- Document excerpt -
The imaging process may be repeated many times with reusable
imaging members.
An electrophotographic imaging member may be provided in a number
of forms. For example, the imaging member may be a homogeneous
layer of a single material such as vitreous selenium or it may be a
composite layer containing a photoconductor and another material.
In addition, the imaging member may be layered. These layers can be
in any order, and sometimes can be combined in a single or mixed
layer.
The demand for improved print quality in xerographic reproduction
is increasing, especially with the advent of color. Common print
quality issues are strongly dependent on the quality of the
undercoat layer (UCL). Conventional materials used for the
undercoat or blocking layer have been problematic. In certain
situations, a thicker undercoat is desirable, but the thickness of
the material used for the undercoat layer is limited by the
inefficient transport of the photo-injected electrons from the
generator layer to the substrate. If the undercoat layer is too
thin, then incomplete coverage of the substrate results due to
wetting problems on localized unclean substrate surface areas. The
incomplete coverage produces pin holes which can, in turn, produce
print defects such as charge deficient spots (CDS) and bias charge
roll (BCR) leakage breakdown. Other problems include "ghosting,"
which is thought to result from the accumulation of charge
somewhere in the photoreceptor. Removing trapped electrons and
holes residing in the imaging members is the key to preventing
ghosting. During the exposure and development stages of xerographic
cycles, the trapped electrons are mainly at or near the interface
between charge generating layer (CGL) and undercoating layer (UCL)

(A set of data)
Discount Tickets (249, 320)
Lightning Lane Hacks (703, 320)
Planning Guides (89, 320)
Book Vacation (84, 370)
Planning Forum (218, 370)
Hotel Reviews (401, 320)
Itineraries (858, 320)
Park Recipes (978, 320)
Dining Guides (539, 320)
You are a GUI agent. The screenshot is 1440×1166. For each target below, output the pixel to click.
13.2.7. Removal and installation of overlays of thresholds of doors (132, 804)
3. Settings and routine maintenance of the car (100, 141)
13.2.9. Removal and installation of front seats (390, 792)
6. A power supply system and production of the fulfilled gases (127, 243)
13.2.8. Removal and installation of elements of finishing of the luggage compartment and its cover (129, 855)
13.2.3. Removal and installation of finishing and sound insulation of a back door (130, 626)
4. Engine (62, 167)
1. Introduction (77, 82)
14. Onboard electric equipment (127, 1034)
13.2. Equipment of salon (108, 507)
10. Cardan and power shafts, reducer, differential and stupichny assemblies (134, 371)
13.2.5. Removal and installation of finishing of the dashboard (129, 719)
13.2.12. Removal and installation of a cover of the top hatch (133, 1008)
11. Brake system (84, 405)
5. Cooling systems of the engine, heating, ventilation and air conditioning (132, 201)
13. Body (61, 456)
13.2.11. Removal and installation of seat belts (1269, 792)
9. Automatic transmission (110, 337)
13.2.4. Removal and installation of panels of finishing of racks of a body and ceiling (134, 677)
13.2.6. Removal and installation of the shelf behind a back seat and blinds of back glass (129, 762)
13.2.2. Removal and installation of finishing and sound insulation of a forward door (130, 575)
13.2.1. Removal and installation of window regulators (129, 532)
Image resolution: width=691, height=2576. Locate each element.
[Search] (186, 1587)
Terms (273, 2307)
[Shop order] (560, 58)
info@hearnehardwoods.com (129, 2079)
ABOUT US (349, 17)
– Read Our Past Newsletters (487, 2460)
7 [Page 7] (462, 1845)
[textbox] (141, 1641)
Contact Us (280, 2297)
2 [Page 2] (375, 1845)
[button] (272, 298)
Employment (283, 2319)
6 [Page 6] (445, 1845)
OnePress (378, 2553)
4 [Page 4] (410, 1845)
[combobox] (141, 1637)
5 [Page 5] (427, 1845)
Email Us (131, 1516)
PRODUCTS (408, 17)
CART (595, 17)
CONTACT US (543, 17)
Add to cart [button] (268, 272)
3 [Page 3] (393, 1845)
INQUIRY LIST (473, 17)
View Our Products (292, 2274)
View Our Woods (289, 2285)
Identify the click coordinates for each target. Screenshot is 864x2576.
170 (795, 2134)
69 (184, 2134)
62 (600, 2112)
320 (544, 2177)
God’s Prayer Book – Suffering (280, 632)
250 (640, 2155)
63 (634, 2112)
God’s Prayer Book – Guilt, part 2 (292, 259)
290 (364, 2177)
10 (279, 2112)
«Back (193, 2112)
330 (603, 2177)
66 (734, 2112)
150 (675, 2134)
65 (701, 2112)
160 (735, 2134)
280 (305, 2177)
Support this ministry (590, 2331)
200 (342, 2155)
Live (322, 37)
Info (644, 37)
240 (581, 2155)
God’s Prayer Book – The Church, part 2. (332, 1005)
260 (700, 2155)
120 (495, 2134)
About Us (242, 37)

- Things to do -
- a) Answer these questions using the imaging member text, one per line:
(i) What material is given as an example of a homogeneous imaging member layer?
(ii) What limits the thickness of the material used for the undercoat layer?
(iii) Which print defects can the pin holes produce?
- b) Proceed with the imaging member text, writing on from the point where it stops.

- Answer list -
- a)
(i) Vitreous selenium.
(ii) The inefficient transport of the photo-injected electrons from the generator layer to the substrate.
(iii) Charge deficient spots (CDS) and bias charge roll (BCR) leakage breakdown.

- b)
and holes mainly at or near the interface between charge generating
layer and charge transport layer (CTL). The trapped charges can
migrate according to the electric field during the transfer stage,
where the electrons can move from the interface of CGL/UCL to
CTL/CGL or the holes from CTL/CGL to CGL/UCL and became deep traps
that are no longer mobile. Consequently, when a sequential image is
printed, the accumulated charge results in image density changes in
the current printed image that reveals the previously printed
image. Thus, there is a need, which the present embodiments
address, for a way to minimize or eliminate charge accumulation in
photoreceptors, without sacrificing the desired thickness of the
undercoat layer.
The terms "charge blocking layer", "blocking layer", and
"intermediate layer" are generally used interchangeably with the
phrase "undercoat layer."
Conventional photoreceptors and their materials are disclosed in
Katayama et al., U.S. Pat. No. 5,489,496; Yashiki, U.S. Pat. No.
4,579,801; Yashiki, U.S. Pat. No. 4,518,669; Seki et al., U.S. Pat.
No. 4,775,605; Kawahara, U.S. Pat. No. 5,656,407; Markovics et al.,
U.S. Pat. No. 5,641,599; Monbaliu et al., U.S. Pat. No. 5,344,734;
Terrell et al., U.S. Pat. No. 5,721,080; and Yoshihara, U.S. Pat.
No. 5,017,449, which are herein all incorporated by reference.
More recent photoreceptors are disclosed in Fuller et al., U.S.
Pat. No. 6,200,716; Maty et al., U.S. Pat. No. 6,180,309; and Dinh
et al., U.S. Pat. No. 6,207,334, which are all herein incorporated
by reference.
Conventional undercoat or charge blocking layers are also disclosed
in U.S. Pat. No. 4,464,450; U.S. Pat. No. 5,449,573; U.S. Pat. No.
5,385,796; and Obinata et al, U.S. Pat. No. 5,928,824, which are
all herein incorporated by reference.
SUMMARY
According to embodiments illustrated herein, there is provided a
way in which print quality is improved, for example, ghosting is
minimized or substantially eliminated in images printed in systems
with high transfer current.
In particular, an embodiment provides an electrophotographic
imaging member, comprising a substrate, an undercoat layer disposed
on the substrate, wherein the undercoat layer comprises a titanium
oxide dispersed therein, the titanium oxide being an untreated
metal oxide, and at least one imaging layer formed on the undercoat
layer.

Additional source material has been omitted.